Suya Çizilen Resim (sirius'un Gidişi)

Muzaffer Arslan 2
437

ŞİİR


7

TAKİPÇİ

Suya Çizilen Resim (sirius'un Gidişi)

Çocuk sustu.
Kader ördü ağını
Günler geçti.
Çocuk, kader dedi
Gizledi gözyaşlarını…

İçine doğru yaşadı hüznü
Sevincini, coşkusun ve sevdayı
Çocuk, aynaya baktı.
Kader dedi boyun eğdi.
Ölçtü, tarttı kendini
Ve çocuk ağladı.

Ümit etti bir anlık
Ellerini ısladı.
Parmaklarıyla saçlarını taradı
Islak parmaklarıyla
Diline Zara’dan bir türkü dolandı yarım yamalak
“Saçlarıma rüzgâr değdi
Elin gibi, elin gibi
Ben o rüzgârı tanırım
Gül kokulu tenin gibi

Sağım yalan, solum yalan
Giden yalan, dönen yalan
Döndüm baktım dünya yalan
Senin gibi, senin gibi

Bu yol gidip dönülmezmiş
Bu iz tarif edilmezmiş
Var mı yok mu sezilmezmiş
Benim gibi, benim gibi”

Sonra çocuk kattı önüne üç dana
Çıktı Ernek Yaylasın karşı yamacına
Hayalden hayale koştu durdu.
Uzandı bir çamın dibine
Seyretti…
Çatmaları, çeşme başında oynayan çocukları
Çocuklarına kızan kadını,
Çeşmeden su taşıyan ablaları
Yana yana annesini arayan sığırcık yavrularını…

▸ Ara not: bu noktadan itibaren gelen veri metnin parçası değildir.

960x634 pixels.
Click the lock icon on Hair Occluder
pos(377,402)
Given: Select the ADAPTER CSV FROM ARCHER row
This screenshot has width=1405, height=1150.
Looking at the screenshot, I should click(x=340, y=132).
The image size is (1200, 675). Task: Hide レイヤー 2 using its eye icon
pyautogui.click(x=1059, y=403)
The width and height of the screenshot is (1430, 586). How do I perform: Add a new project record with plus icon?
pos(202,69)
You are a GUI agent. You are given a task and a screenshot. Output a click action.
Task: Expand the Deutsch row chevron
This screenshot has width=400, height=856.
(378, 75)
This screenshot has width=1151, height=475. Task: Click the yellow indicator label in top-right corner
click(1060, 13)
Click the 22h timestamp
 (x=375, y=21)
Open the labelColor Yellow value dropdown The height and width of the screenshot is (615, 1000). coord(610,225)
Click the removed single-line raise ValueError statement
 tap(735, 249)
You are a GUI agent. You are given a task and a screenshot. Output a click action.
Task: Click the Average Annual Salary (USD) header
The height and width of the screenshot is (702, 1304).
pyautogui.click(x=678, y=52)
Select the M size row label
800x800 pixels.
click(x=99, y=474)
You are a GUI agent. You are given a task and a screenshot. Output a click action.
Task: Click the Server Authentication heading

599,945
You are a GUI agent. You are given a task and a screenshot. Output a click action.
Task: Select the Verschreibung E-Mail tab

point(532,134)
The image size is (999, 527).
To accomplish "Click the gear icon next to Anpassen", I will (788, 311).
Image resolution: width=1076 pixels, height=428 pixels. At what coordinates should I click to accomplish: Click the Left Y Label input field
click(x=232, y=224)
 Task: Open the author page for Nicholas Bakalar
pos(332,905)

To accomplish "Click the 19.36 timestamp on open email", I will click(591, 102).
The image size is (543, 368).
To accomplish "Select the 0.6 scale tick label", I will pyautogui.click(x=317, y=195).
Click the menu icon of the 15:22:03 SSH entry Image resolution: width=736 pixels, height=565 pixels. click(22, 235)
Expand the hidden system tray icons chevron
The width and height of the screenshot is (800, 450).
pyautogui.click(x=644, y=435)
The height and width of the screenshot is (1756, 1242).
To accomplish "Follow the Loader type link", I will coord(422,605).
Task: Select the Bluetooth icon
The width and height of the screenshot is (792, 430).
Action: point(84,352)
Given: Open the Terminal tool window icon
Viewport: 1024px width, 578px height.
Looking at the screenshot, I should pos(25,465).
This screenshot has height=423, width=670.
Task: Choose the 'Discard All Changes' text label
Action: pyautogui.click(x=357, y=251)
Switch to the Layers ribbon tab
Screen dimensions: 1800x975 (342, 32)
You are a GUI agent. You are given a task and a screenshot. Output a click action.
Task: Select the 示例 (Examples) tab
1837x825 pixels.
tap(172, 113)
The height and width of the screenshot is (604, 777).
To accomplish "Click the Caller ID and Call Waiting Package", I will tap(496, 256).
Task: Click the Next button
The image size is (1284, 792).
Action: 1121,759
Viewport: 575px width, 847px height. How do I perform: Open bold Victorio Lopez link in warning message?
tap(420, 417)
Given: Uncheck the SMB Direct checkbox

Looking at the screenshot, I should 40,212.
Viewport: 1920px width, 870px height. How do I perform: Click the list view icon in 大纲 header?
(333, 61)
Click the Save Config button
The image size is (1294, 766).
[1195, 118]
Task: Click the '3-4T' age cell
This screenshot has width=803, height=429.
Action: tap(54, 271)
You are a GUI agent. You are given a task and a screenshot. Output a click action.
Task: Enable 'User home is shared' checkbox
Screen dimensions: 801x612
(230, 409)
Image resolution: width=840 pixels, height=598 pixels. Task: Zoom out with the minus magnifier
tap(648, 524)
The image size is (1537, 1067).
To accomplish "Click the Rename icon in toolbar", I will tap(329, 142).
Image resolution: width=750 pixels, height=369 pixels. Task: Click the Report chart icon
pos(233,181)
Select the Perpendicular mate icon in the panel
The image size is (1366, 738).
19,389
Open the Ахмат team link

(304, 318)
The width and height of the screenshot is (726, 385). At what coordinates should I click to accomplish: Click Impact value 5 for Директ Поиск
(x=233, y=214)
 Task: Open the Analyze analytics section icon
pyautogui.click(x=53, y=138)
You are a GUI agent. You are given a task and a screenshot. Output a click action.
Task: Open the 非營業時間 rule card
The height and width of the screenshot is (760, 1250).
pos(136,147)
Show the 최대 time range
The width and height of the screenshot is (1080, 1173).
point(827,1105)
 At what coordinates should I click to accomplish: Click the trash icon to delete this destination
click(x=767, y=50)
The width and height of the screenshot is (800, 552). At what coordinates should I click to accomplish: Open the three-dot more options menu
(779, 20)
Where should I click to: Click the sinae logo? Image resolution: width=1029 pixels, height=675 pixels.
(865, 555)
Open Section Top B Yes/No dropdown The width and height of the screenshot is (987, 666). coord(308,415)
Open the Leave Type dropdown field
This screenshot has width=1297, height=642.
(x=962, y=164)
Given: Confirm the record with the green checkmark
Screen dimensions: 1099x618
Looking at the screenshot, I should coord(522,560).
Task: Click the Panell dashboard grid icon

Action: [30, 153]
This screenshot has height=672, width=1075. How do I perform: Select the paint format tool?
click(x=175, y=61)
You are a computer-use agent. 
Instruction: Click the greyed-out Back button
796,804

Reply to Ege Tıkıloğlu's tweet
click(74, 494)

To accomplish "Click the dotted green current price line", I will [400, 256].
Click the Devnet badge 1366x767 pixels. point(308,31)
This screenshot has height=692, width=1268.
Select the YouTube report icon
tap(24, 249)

Çocuk sustu, rüzgâr konuştu.
Bir Yusuf kuşu gelip kondu yanı başına
Ötmeye başladı “Hu Lu lu lu
Hu Lu lu lu… Kuzuları buldun mu?” diye…
Çocuk sustu, Yusuf kuşu konuştu.
Ötüyor mu, ağlıyor muydu anlayamadı.

Bin yıllık bir öyküydü Yusuf kuşundan dinlediği.
Kerem’in, Ferhat’ın öyküsü…
Sonra Süleyman dayının kazlarının feryadıyla uyandı
Hâline şaşırdı, gün ortasında gördüğü rüyayı düşünüp
Sonra başucuna toplanan danalara bakıp güldü.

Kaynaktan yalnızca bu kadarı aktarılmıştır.